This newly restored 18th-century mansion has a heroic history. Air Chief Marshal Hugh Dowding and his staff used this house and associated buildings as an information and strategic planning centre during World War Two.
It was from here that they received information first about the incoming German bombers and used it to deploy Britain's Spitfire and Hurricane squadrons to defend the country.
During World War II, the function of the Royal Observer Corps was to report all aircraft movement over land and offshore to their respective centres. From there the information was relayed to the RAF Reporting and Control Network here.
From 1937 until March 1940 Dowding's operation room was in a converted anteroom until the underground bunker was opened in 1940. It was in the operations rooms that Dowding monitored the intelligence required for his vital decision making in the run up to the key Battle of Britain.
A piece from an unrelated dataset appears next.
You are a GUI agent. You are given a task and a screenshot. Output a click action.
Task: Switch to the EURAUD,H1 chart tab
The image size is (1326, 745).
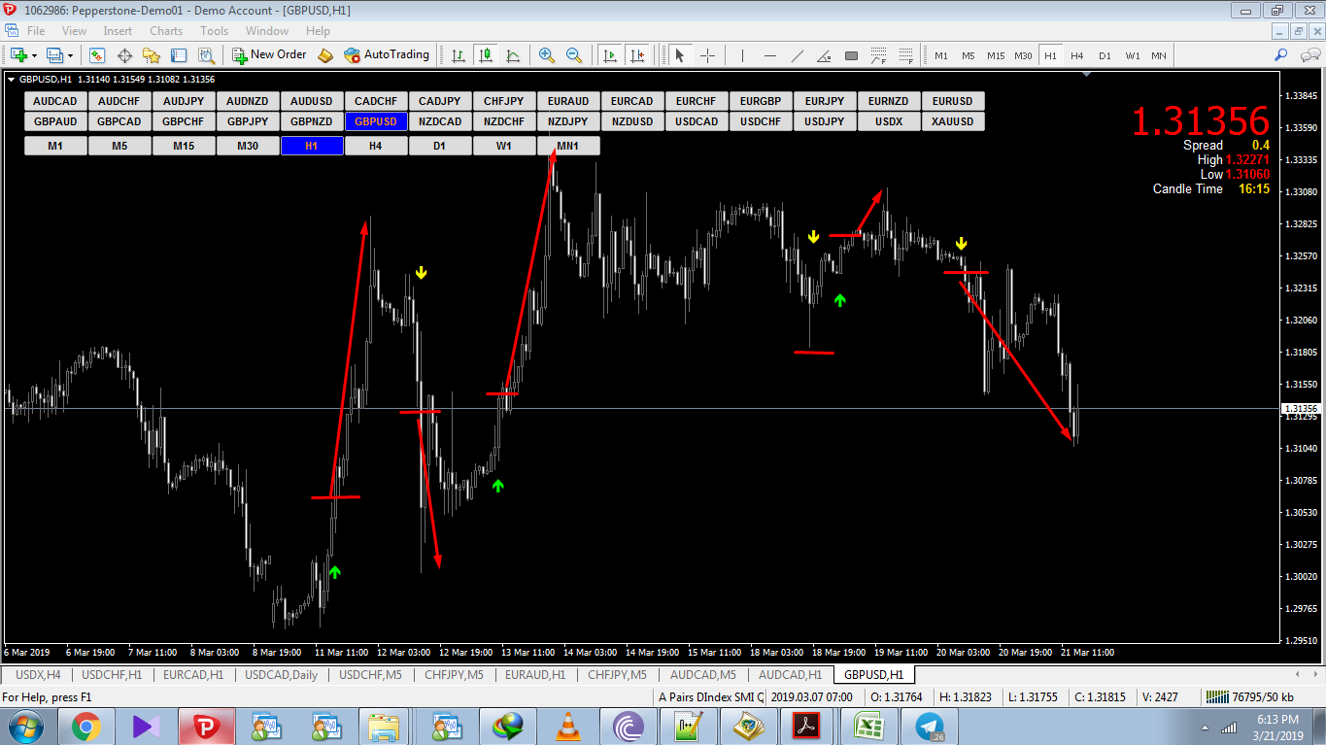(x=536, y=674)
The original Priory, which housed a cell of Augustinian Friars, was believed to have been founded in 1170 by Ranulf de Glanville. In 1546 Henry VIII gave the Priory to private owners. In 1766 the estate was sold to James Duberly, who duly pulled down the original Priory and in the 1770's built the present Bentley Priory to a design prepared by Sir John Soane, on the highest point on the ridge some distance from the original site.
It was the final home of the Dowager Queen Adelaide, widow of William IV, who occupied the Priory from April 1846 until her death there in 1849.
It looks out, then as now, over a sculpted Italianate garden and on, across a big sky, towards Harrow On The Hill and the tall spire of St Mary's church.